(Records from a pointing dataset)
+---+

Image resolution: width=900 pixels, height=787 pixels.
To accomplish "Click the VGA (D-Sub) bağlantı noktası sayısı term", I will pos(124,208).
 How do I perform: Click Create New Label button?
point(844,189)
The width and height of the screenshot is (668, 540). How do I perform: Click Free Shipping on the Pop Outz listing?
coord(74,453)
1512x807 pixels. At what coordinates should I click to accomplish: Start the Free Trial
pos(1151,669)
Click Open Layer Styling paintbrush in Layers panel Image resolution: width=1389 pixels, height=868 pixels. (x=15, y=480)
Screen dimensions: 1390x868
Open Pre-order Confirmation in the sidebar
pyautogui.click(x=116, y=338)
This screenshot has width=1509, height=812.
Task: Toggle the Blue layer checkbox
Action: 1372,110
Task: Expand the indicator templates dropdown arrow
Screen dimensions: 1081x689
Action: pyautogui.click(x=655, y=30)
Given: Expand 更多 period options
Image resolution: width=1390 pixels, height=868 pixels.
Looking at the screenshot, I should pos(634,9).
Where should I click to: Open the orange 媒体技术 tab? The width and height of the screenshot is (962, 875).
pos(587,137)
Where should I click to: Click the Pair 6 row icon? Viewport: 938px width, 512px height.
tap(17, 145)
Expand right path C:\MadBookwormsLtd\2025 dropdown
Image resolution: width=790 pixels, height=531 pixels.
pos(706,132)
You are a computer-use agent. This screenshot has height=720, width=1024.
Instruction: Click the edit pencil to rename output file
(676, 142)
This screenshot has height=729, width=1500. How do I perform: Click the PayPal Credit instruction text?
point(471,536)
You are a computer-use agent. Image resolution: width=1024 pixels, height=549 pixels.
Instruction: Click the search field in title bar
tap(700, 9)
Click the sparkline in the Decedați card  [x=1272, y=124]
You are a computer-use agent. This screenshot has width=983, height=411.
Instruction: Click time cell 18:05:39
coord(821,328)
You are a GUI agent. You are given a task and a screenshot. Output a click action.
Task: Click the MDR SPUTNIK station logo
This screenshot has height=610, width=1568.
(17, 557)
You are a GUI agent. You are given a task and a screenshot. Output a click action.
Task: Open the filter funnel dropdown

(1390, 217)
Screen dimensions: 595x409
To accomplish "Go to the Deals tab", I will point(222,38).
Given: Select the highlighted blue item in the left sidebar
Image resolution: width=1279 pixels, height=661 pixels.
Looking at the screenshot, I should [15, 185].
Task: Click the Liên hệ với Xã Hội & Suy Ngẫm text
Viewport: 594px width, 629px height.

+---+

* What is needed *
Pull out every line of the items above that contains the word "sidebar", and copy each one. Treat uppercase and lowercase as different.

* Expected answer *
Open Pre-order Confirmation in the sidebar
Given: Select the highlighted blue item in the left sidebar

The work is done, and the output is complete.